By Zhiqun Zhu
The two ambitious projects have become an integral part of Chinese diplomacy.
The China initiated Asian Infrastructure Investment Bank (AIIB), signed by 51 Prospective Founding Members (PFMs) as of September 2015, is expected to be operational by the end of this year. China has been generally cooperative with and supportive of the Bretton Woods institutions. At the same time, it is frustrated that existing multilateral institutions limit its global ambitions. The slow pace of reforms at the Western-dominated IMF and World Bank prevents China and other emerging economies from playing a greater role in international political economy. The AIIB will help to rectify the situation and boost China’s status as a global power.

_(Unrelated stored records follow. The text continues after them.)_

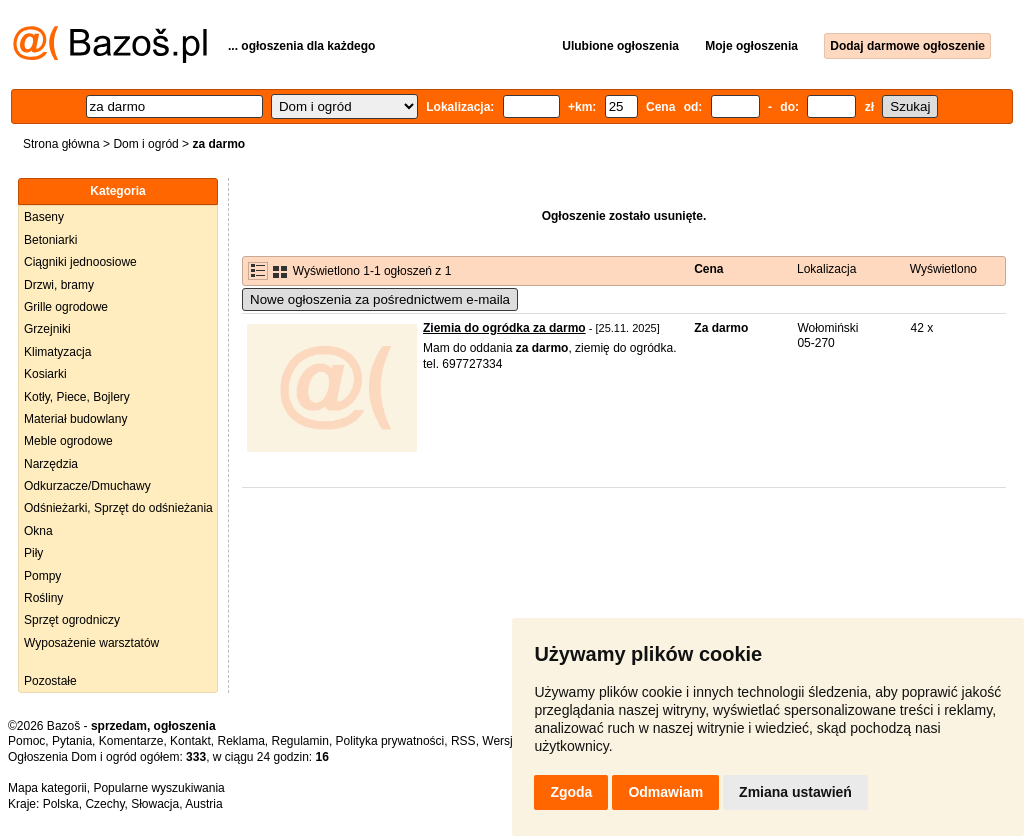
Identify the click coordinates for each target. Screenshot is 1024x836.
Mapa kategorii (47, 788)
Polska (61, 804)
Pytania (72, 741)
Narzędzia (51, 464)
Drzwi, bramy (59, 285)
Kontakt (190, 741)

China has also proposed the “Silk Road Economic Belt” and “21st Century Maritime Silk Road,” or “One Belt, One Road” (OBOR), an even broader and more ambitious initiative. The AIIB will serve as the financing arm of OBOR. The AIIB will begin with authorized capital of $50 billion, eventually to be raised to $100 billion. The projected investment for OBOR will be $1.4 trillion, about 12 times larger than the Marshall Plan, which was about $120 billion in today’s value. In addition to the economic benefits, the AIIB and OBOR will significantly facilitate the movement of goods, services, and people across national borders. Over the past two decades, China has contributed substantially to infrastructure or “hardware” of many developing nations, but it remains short of “software” or soft power. Beijing hopes that its new initiatives with a non-coercive, non-military approach will help enhance its international image as a responsible global power. The AIIB and OBOR have become an integral part of China’s new diplomacy, reflecting its growing interests and clout. They are also important steps to realizing President Xi Jinping’s “Chinese dream.”

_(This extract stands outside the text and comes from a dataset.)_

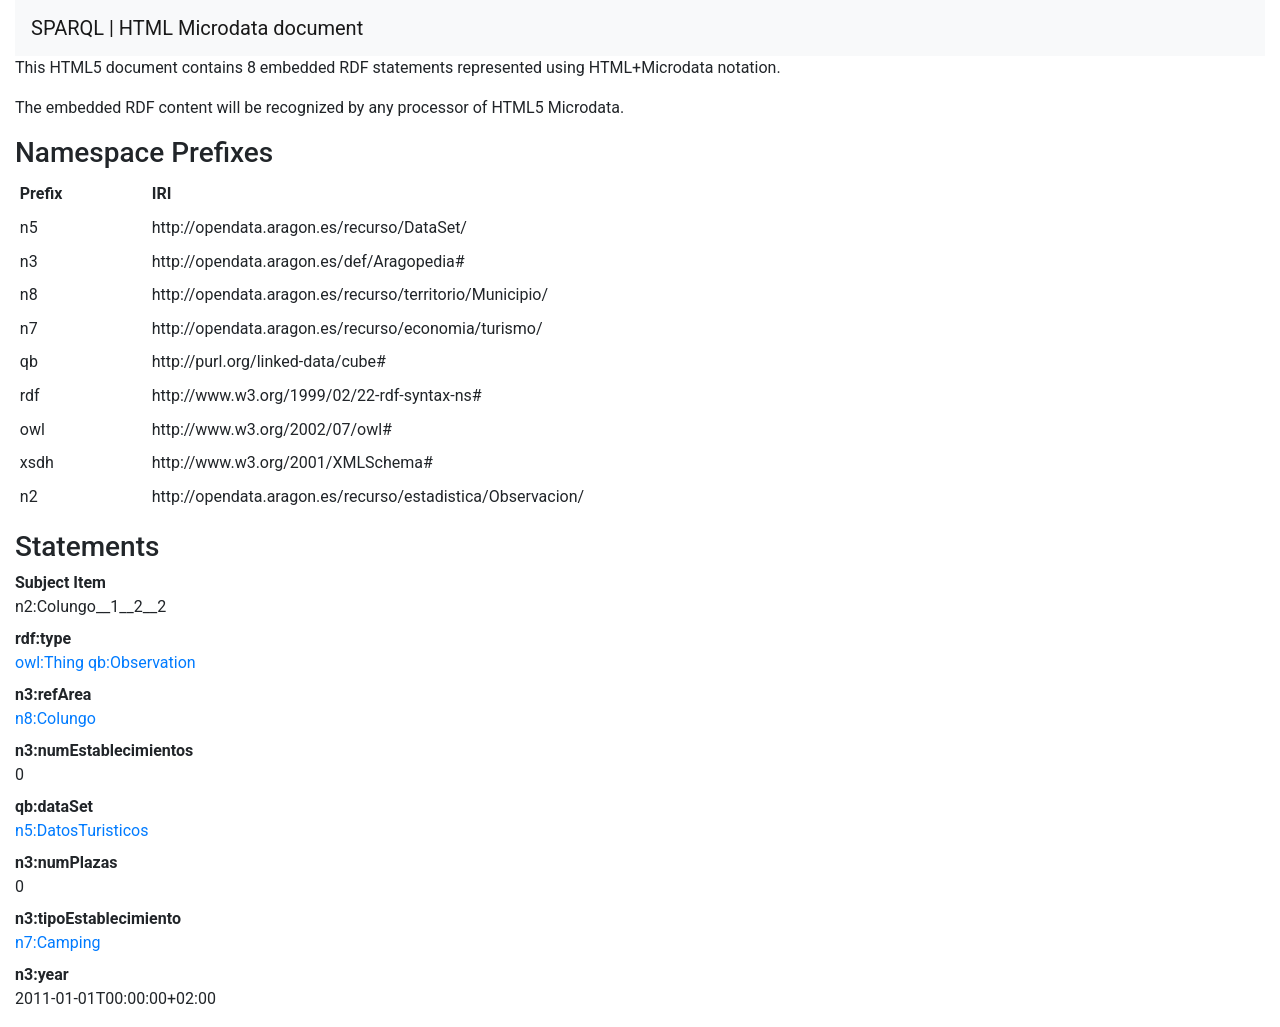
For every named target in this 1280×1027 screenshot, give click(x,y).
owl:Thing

China is transitioning from export-oriented growth to a new model based on consumption and outward investment. This process accelerated after the 2008-9 global financial crisis, which sharply weakened the ability of Western countries to absorb Chinese manufacturing products and to invest in developing countries. China is not just investing in developing countries; it is investing in developed economies as well. According to a recent study by the National Committee on United States-China Relations and Rhodium Group, from 2000 to 2014, Chinese firms spent nearly $46 billion on new establishments and acquisitions in the U.S., most of it in the past five years. Chinese-affiliated companies now directly employ more than 80,000 Americans. If the U.S. continues to be a major recipient of China’s booming outward investment, it could receive between $100-200 billion of investment by 2020. This would increase the number of full-time U.S. jobs provided by Chinese U.S. affiliates to somewhere between 200,000 and 400,000.